The drill here is clear. First, you use QSTGLOWLMT to specify the lowest percentage of free space that can be available on your system before the system declares that there is a critical storage problem. Then you use QSTGLOWACN to specify the action to be taken when QSTGLOWLMT is breached. If your system’s free storage falls below the QSTGLOWLMT limit, the action in QSTGLOWACN will automatically be taken.
It’s also important to note that according to IBM documentation, these two values come into play during a system IPL. If the system detects that the amount of free storage space is below the QSTGLOWLMT limit during an IPL and QSTGLOWACN is not set to *MSG, the system will come up in restricted state and it will send the following messages to QSYSOPR and the history log.
CPI099D – System starting in storage restricted state.
At this point, the system console will be the only device available for use on your system. To start the system again, you must increase the amount of free storage space so that it is greater than the QSTGLOWLMT value.
Making Everything Work Together
Taken together, your ASP storage threshold levels and the QSTGLOWLMT/QSTGLOWACN system values form a two-step critical storage warning system. The idea is to set your values so that they can work together to give you enough time to react when system storage is nearly overflowing.
For example, if you set your ASP storage threshold to 90 percent and your QSTGLOWLMT value is set to 5 percent, your system will start sending CPF0907 messages to QSYSOPR when your system storage usage first exceeds 90 percent.

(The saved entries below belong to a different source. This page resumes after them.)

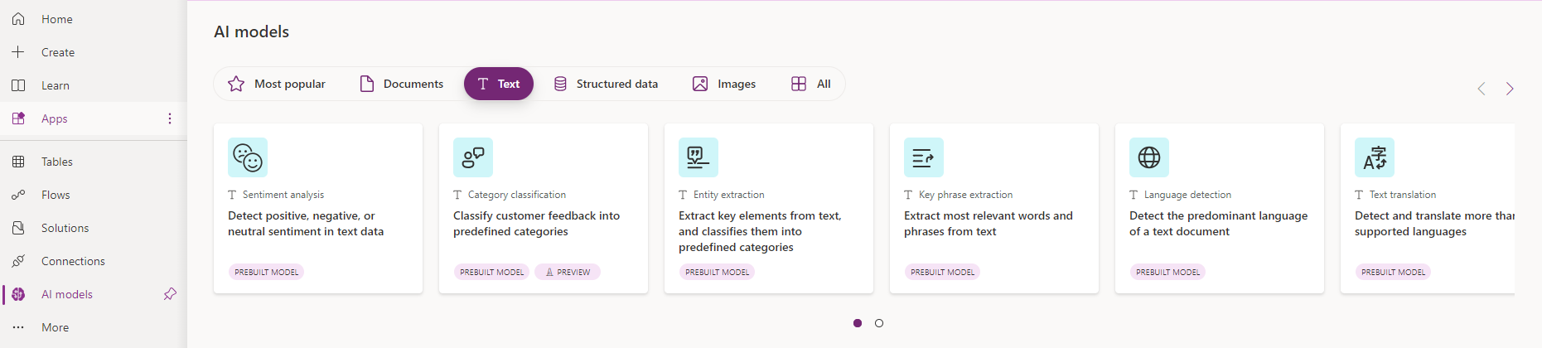The image size is (1542, 348).
Task: Switch to the second carousel page
Action: 879,323
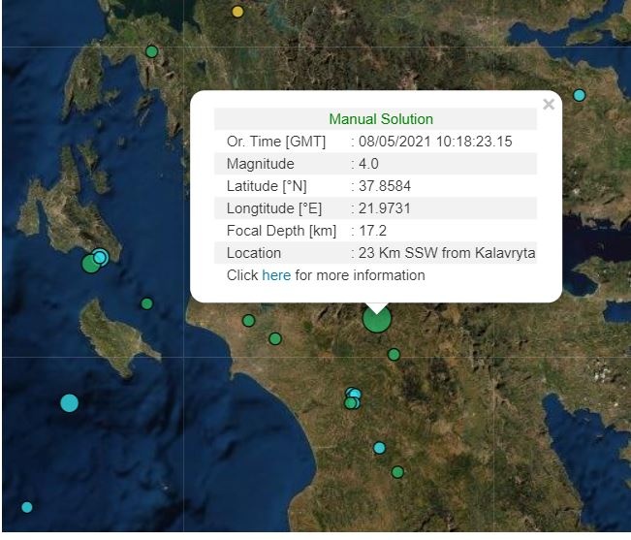631x540 pixels.
Task: Open the 'here' link for more information
Action: (276, 275)
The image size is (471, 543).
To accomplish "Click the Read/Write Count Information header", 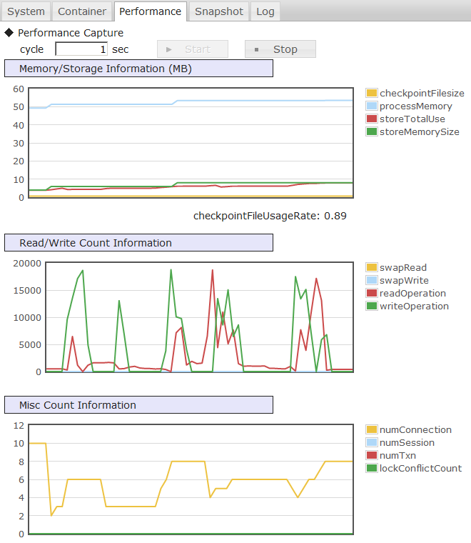I will coord(138,243).
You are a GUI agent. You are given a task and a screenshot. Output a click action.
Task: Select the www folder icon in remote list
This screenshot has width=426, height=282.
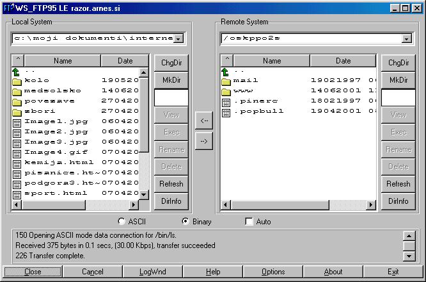tap(226, 91)
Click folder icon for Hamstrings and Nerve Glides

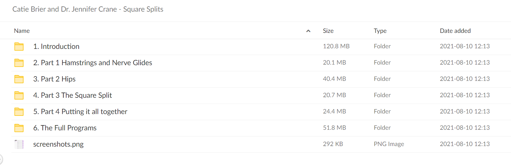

These messages indicate that you are approaching–but have not yet reached–a critical storage situation and that you still have time to do something about it before things get really bad. It will repeat this message hourly unless your system storage usage retreats back down below the 90 percent threshold level.

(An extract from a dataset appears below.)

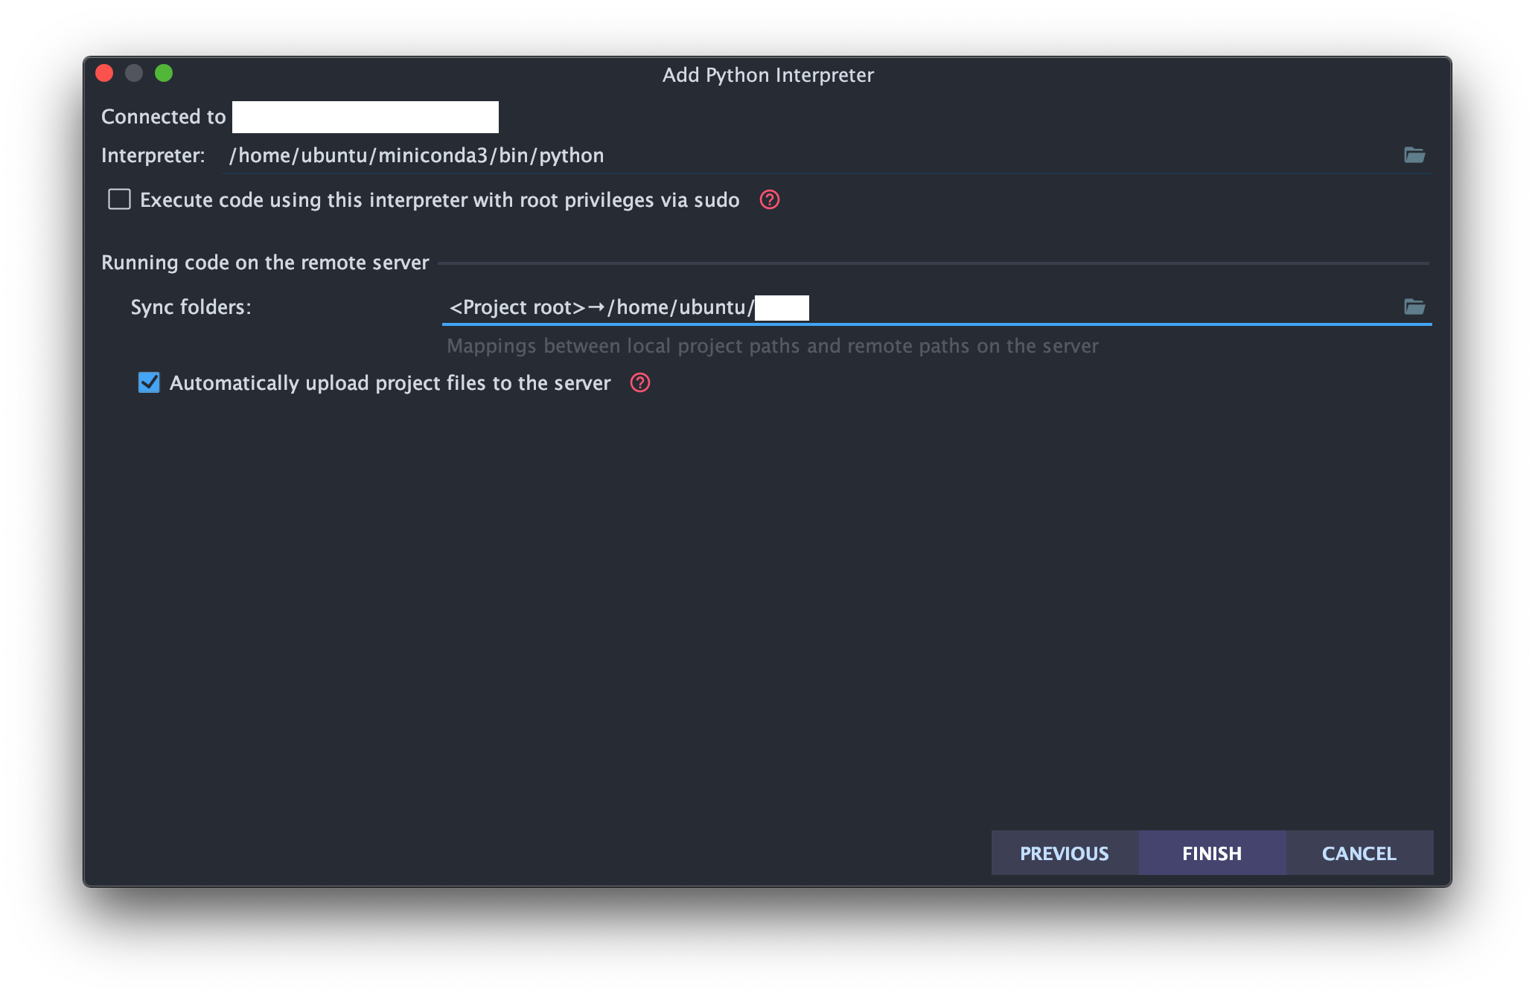Expand the Connected to server selector

[367, 116]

If total storage usage doesn’t retreat below 90 percent, the system will initiate a second round of preventative action when the total free space left in your ASP falls below the 5 percent free space level defined in QSTGLOWLMT (95 percent storage used). The system considers this a more desperate storage situation, and it will then kick off the action you specified in QSTGLOWLMT. In addition to any other action it takes, the system will also start sending CPI099C messages to the QSYSOPR message queue in order to alert you that a more serious storage condition has appeared. If you specified *REGFAC, *ENDSYS, or *PWRDWNSYS as your QSTGLOWACN action, the system will take action on its own to help correct the problem.
Easy, But Imperfect
As I noted above, these features are adequate but imperfect tools for monitoring when critical system situations appear. But it you set your limits properly and are diligent in monitoring for problems, ASP storage thresholds and the QSTGLOWLMT and QSTGLOWACN system values can help you avoid unpleasant storage surprises.